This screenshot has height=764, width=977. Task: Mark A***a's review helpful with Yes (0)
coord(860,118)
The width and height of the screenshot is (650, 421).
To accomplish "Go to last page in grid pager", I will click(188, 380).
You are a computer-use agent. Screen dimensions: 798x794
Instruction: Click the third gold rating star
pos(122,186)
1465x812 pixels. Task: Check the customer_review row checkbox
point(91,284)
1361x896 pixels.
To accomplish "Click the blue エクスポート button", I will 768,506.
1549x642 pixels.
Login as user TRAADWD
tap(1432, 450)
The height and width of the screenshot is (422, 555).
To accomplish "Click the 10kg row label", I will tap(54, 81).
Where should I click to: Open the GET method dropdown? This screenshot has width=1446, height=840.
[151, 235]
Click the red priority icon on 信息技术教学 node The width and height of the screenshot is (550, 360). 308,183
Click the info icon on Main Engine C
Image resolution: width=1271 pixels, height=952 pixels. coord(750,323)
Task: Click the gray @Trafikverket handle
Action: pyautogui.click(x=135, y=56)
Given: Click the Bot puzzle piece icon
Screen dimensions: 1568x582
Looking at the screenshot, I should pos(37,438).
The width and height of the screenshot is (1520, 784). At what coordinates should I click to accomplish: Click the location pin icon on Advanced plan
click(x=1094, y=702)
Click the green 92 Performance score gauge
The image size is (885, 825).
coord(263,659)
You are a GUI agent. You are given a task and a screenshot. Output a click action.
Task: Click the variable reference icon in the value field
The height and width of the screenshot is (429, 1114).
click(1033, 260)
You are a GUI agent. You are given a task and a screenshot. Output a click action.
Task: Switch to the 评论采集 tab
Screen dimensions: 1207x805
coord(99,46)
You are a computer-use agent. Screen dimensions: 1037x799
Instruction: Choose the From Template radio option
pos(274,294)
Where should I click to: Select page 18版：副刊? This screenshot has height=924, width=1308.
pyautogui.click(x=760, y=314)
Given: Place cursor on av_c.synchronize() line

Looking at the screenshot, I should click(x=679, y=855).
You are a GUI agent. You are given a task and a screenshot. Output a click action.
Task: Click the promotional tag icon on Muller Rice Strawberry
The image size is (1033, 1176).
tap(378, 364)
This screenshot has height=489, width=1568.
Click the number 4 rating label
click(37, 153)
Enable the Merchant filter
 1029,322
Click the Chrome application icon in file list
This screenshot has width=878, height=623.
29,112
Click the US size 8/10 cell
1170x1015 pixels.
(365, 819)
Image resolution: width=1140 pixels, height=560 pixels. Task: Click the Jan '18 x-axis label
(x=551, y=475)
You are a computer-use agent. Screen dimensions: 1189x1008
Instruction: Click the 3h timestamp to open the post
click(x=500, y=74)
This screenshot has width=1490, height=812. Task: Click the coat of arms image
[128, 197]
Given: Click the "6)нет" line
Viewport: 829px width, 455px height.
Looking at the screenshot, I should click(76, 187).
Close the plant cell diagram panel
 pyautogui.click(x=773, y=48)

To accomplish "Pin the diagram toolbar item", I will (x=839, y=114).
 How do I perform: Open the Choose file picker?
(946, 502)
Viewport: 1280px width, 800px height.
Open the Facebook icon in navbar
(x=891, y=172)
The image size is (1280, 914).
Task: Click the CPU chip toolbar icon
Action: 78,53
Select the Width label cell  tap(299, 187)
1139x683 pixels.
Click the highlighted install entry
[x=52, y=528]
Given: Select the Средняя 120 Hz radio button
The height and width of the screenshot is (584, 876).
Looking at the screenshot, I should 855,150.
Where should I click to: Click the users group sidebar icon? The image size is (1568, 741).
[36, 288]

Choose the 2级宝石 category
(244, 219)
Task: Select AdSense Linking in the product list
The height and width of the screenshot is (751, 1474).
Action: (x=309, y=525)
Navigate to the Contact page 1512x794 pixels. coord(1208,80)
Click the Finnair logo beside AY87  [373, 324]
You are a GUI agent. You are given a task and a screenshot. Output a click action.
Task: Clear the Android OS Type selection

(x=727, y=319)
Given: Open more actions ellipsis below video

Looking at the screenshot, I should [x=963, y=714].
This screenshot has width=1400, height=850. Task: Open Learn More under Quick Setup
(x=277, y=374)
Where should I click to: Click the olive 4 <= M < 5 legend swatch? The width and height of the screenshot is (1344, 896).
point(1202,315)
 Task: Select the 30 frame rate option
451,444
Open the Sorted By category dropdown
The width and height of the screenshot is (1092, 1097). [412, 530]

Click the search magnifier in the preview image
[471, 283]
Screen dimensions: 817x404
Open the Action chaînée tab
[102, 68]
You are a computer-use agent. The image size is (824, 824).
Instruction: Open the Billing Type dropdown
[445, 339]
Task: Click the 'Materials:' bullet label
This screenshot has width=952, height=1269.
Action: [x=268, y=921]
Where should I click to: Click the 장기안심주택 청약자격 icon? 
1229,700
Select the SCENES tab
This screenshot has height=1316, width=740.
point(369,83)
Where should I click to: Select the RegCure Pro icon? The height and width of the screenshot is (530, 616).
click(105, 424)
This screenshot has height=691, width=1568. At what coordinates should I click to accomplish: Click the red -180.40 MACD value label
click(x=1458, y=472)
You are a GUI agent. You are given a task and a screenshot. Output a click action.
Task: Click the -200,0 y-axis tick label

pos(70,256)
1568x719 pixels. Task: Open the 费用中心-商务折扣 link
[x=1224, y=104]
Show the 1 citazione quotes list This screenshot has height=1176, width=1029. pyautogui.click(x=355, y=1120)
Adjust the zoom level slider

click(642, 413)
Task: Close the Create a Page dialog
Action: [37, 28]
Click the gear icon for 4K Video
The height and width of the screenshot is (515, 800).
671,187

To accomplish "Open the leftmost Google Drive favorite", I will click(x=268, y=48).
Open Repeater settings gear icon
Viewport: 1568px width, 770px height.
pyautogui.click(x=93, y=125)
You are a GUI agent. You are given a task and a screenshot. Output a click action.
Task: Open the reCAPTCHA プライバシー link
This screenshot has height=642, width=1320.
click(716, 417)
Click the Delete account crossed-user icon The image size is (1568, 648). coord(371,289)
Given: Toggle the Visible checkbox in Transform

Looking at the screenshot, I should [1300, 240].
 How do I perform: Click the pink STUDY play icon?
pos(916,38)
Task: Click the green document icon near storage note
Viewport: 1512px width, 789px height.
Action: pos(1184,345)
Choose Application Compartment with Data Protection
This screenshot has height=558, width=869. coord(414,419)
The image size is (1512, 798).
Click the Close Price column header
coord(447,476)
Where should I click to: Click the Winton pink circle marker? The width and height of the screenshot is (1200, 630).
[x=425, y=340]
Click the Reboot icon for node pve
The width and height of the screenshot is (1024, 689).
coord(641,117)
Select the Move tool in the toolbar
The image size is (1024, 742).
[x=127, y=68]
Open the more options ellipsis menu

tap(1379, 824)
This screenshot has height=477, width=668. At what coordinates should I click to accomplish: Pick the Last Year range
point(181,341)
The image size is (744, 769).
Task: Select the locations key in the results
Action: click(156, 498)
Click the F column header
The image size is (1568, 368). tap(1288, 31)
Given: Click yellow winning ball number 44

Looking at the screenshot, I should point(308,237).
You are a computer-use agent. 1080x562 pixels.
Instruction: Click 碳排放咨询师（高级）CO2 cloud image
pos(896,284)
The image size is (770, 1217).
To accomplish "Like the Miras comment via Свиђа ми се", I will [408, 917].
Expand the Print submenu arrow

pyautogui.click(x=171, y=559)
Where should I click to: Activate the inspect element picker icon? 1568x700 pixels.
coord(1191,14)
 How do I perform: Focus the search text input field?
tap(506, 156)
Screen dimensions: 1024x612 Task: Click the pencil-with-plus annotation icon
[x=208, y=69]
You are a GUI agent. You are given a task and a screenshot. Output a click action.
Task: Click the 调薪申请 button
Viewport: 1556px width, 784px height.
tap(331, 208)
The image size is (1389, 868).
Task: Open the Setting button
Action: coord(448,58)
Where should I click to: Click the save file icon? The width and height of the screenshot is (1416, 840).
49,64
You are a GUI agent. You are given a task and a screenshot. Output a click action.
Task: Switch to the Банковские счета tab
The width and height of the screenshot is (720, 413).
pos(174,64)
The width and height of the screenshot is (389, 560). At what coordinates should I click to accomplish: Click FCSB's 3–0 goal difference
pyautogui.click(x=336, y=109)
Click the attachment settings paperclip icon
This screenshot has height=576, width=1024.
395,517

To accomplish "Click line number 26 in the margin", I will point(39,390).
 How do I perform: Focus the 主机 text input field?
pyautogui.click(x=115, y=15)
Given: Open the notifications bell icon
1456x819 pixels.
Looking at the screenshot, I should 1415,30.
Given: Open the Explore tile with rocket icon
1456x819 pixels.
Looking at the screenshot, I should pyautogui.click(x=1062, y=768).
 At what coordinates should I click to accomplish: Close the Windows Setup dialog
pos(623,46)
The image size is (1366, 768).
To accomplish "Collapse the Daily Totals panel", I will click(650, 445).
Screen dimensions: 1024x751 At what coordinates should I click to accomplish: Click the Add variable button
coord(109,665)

════════

> **Exercise requirements**: Return the lines of the records above verbatim, starting at the line containing "will click(x=268, y=48)." and ending at the line containing "Action: pos(1184,345)", both included.

> **Response**:
To accomplish "Open the leftmost Google Drive favorite", I will click(x=268, y=48).
Open Repeater settings gear icon
Viewport: 1568px width, 770px height.
pyautogui.click(x=93, y=125)
You are a GUI agent. You are given a task and a screenshot. Output a click action.
Task: Open the reCAPTCHA プライバシー link
This screenshot has height=642, width=1320.
click(716, 417)
Click the Delete account crossed-user icon The image size is (1568, 648). coord(371,289)
Given: Toggle the Visible checkbox in Transform

Looking at the screenshot, I should [1300, 240].
 How do I perform: Click the pink STUDY play icon?
pos(916,38)
Task: Click the green document icon near storage note
Viewport: 1512px width, 789px height.
Action: pos(1184,345)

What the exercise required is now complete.